Ransomware has evolved to take on bigger targets, and has become more dangerous along the way.
Ransomware was already becoming a higher priority before the WannaCry epidemic of last week, but it’s clear that it has now made the shift from nuisance to serious threat.
Ransomware has been an irritation for more than a decade, but only in the last few years has it become a real problem. In the early days the victims were mostly home users, who had unwisely clicked on an a bogus attachment in an email and found their PC locked and their files and family photos encrypted. In the last couple of years, however, the focus has turned to businesses, who have more PCs and more data to compromise — and deeper pockets to pay the ransom
But now the UK’s National Cyber Security Centre has described WannaCry as a “global coordinated ransomware attack” on thousands of private and public sector organizations across dozens of countries, showing how ransomware has taken another big step — becoming a threat to nations and not just businesses.
What makes ransomware so effective is that it targets what’s really important: data, be it a family’s wedding photos or a company’s invoices. It might lack finesse — the malware simply encrypts anything it can find — but it’s brutally effective.

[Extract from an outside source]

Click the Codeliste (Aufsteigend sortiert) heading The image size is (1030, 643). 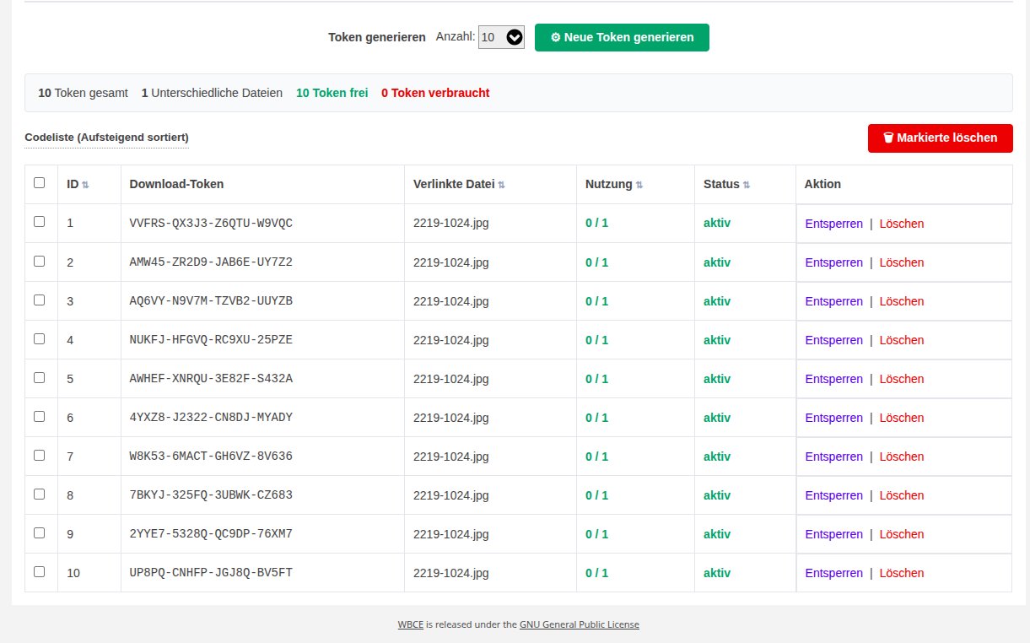106,137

This evolution has not gone unnoticed: both the head of the US Cyber Command Admiral Michael Rogers and US Director of National Intelligence Dan Coats mentioned the risks of ransomware in recent testimony to US senate committees. But neither will have expected such immediate confirmation as the WannaCry epidemic, which went global last week.
Rogers warned that over the last year the US has seen increased use of ransomware against individuals and businesses. While this is usually seen as a standard police issue, or for the FBI to deal with, Rogers said ransomware was something that could become a military concern.

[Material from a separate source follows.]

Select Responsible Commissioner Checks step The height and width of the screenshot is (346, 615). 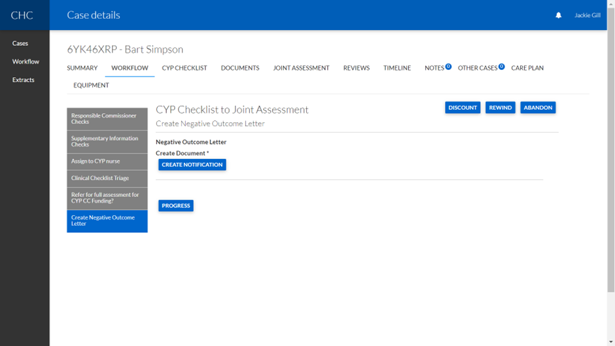pyautogui.click(x=107, y=118)
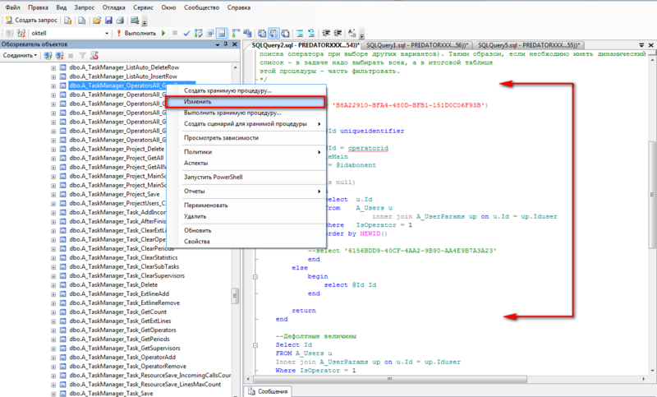Click the filter funnel icon in Object Explorer
The height and width of the screenshot is (397, 657).
(x=82, y=55)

“Criminal actors become a military concern when malicious state cyber actors pose as cyber criminals, or when cyber criminals support state efforts in cyberspace. This means that we take notice when cybercriminals employ tactics, techniques and procedures used by state adversaries,” he said (PDF).
The WannaCry ransomware was so potent largely because of a software exploit stolen from the NSA — also, ironically, headed by Rogers. This also reflects the complicated set of factors underlying WannaCry’s effectiveness.
The US Intelligence worldwide threat assessment (PDF) presented by Coats to the US senate select committee on intelligence also highlighted that ransomware had become a particularly popular tool of extortion, noting that criminals employing ransomware had turned their focus to the medical sector, “disrupting patient care and undermining public confidence in some medical institutions”.
There are over 50 different ransomware variants in circulation and — as the rise of WannaCry shows — it’s relatively easy to bolt on additional features that can make the malware more powerful. In this case, what made it so effective was the ability for the malware to spread from PC to PC without user intervention.
Some police forces and cybersecurity firms have done a good job of making it easier to foil ransomware — for example, the No More Ransom initiative hosts a number of tools that can free encrypted data without having to pay a ransom.
But the difficulty of finding and prosecuting those behind ransomware attacks, plus the ease with which they can be assembled, mean that this threat is likely to be with us for the foreseeable future.